Beatriz Méndez del Río es terapeuta nutricional y coach de salud y nutrición especializada en fertilidad funcional y salud hormonal. Por sus años de experiencia, ella cree que generalmente las mujeres que llegan a consulta presentan variedad de condiciones que pueden estar afectando directa o indirectamente a la fertilidad: “Desde deficiencias nutricionales que pueden estar alterando su ciclo menstrual, su fertilidad y su salud en general hasta desequilibrios hormonales como pueden ser problemas de tiroides, endometriosis, ciclos irregulares de la menstruación, amenorreas (ausencia de regla) o síndrome de ovario poliquístico, entre otros”. “Lo fundamental es hacer una buena historia de la persona para entender de dónde puede estar viniendo el problema”, explica Méndez del Río. “Con ello me refiero a muchos datos; historia clínica completa, desde si nació por parto natural o cesárea, si tuvo lactancia materna o no, cómo fue ese embarazo y parto, si su madre o abuela tuvieron problemas de fertilidad”. Y añade que también es muy importante la historia menstrual, desde la menarquia hasta el momento actual, así como la historia personal: “Resumiendo: quién es, qué hace, a qué se dedica”.

La nutrición de la pareja también es esencial. “Para conocer cómo se alimentan se realiza un diario de comidas exhaustivo de entre siete y diez días en el que vemos no solo qué comen o beben, sino cómo, cuándo y cuánto, así como síntomas que puedan surgir a lo largo del día, tanto directamente asociados con la alimentación como otros síntomas potencialmente no relacionados —estrés, ejercicio, entre otros—”, explica Méndez del Río.

“Cuando conocemos toda la información, se establece un plan y protocolo de trabajo”, continúa Méndez del Río.
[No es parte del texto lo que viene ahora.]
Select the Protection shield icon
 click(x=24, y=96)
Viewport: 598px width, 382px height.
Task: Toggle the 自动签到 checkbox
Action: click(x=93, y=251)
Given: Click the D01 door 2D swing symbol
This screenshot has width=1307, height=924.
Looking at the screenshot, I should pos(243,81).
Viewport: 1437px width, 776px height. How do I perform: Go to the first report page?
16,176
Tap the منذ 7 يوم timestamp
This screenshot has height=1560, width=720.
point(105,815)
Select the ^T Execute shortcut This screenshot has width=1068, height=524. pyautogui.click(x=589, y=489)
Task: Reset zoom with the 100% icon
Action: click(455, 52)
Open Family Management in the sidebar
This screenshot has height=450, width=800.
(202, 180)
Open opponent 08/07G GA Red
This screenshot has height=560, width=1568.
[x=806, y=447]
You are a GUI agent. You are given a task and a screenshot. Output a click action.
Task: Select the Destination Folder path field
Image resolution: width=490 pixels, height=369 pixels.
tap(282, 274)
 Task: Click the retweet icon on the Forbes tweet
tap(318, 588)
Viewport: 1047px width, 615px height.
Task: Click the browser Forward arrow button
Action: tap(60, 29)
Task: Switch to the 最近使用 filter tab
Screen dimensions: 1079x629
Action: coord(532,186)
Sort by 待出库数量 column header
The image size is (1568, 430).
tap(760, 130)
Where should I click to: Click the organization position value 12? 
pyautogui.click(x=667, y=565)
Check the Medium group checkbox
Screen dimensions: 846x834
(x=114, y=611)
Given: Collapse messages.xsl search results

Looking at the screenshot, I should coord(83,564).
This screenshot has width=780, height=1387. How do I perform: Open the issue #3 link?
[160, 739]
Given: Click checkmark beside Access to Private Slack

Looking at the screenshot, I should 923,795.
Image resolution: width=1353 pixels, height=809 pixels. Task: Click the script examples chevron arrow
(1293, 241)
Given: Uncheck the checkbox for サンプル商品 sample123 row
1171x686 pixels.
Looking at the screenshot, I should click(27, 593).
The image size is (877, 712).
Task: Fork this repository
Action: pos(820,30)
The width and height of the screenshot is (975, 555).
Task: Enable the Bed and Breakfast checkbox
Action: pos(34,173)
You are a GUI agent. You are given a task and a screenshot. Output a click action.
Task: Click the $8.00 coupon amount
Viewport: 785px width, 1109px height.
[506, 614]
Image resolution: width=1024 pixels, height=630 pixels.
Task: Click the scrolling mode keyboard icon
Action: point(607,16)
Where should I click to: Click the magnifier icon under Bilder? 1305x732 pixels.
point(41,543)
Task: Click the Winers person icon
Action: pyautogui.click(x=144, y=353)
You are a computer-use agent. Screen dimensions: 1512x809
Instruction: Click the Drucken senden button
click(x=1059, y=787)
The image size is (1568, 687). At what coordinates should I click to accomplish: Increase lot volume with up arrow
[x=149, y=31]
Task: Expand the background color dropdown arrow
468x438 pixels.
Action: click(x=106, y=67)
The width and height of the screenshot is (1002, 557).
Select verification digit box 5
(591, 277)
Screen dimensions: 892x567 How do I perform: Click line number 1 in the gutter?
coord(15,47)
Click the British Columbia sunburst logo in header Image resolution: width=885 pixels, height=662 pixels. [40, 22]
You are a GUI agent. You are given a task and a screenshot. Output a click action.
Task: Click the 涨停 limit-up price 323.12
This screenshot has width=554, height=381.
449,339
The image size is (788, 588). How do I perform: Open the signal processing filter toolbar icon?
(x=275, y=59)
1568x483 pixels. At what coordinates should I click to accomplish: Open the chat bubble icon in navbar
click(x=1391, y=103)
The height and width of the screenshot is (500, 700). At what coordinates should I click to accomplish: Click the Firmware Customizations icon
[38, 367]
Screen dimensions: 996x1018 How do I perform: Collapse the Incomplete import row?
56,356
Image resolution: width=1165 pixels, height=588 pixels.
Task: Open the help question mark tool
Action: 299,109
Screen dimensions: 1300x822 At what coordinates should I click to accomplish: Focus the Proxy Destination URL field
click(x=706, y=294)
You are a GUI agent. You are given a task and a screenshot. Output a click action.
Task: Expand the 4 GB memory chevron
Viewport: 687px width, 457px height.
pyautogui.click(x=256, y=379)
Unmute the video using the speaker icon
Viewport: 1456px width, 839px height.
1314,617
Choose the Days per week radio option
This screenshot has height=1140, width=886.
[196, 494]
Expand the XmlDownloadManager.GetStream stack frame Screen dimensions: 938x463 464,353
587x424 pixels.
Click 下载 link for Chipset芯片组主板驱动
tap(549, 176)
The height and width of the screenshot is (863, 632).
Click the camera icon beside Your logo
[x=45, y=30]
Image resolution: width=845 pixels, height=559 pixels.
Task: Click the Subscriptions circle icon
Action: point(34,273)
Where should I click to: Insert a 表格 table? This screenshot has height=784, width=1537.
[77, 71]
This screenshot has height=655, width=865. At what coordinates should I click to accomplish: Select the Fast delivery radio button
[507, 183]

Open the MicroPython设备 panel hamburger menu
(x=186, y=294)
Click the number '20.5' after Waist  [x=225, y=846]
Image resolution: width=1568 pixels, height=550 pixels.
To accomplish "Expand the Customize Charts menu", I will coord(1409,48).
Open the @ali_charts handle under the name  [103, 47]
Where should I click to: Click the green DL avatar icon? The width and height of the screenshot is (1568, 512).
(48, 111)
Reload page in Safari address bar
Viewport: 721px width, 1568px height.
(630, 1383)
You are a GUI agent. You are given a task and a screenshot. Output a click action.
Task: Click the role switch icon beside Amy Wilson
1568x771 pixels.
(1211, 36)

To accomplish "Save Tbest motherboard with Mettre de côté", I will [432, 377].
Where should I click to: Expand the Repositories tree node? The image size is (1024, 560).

Eso así, la terapeuta incide en que no existe una pauta única nutricional aplicable a todos por igual, ya que cada persona es distinta y sus circunstancias son únicas: “Pero si tuviéramos que centrarnos en un patrón común debería ser el de potenciar alimentos de alta densidad nutricional —aquellos que tienen más cantidad de nutrientes por caloría—, comer lo suficiente (tanto a nivel calórico como a nivel micro y macronutrientes) y mantener las glicemias estables”.

Al igual que expone la embrióloga Antonia González, para Méndez del Río el sedentarismo, la mala dieta, el excesivo consumo de azúcares y grasas trans, el tabaco, el alcohol o la marihuana son hábitos extendidos que repercuten directamente en la salud reproductiva: “El exceso de ejercicio también repercute en la fertilidad, aunque no sea un hábito nocivo per se. Dormir mal o no prestar atención a la calidad del descanso es uno de los problemas más extendidos que veo en consulta y de los que más afectan a la fertilidad. No hay ningún proceso fisiológico que se escape a los efectos del sueño. Y, por supuesto, no me quiero olvidar del estrés, también muy perjudicial”.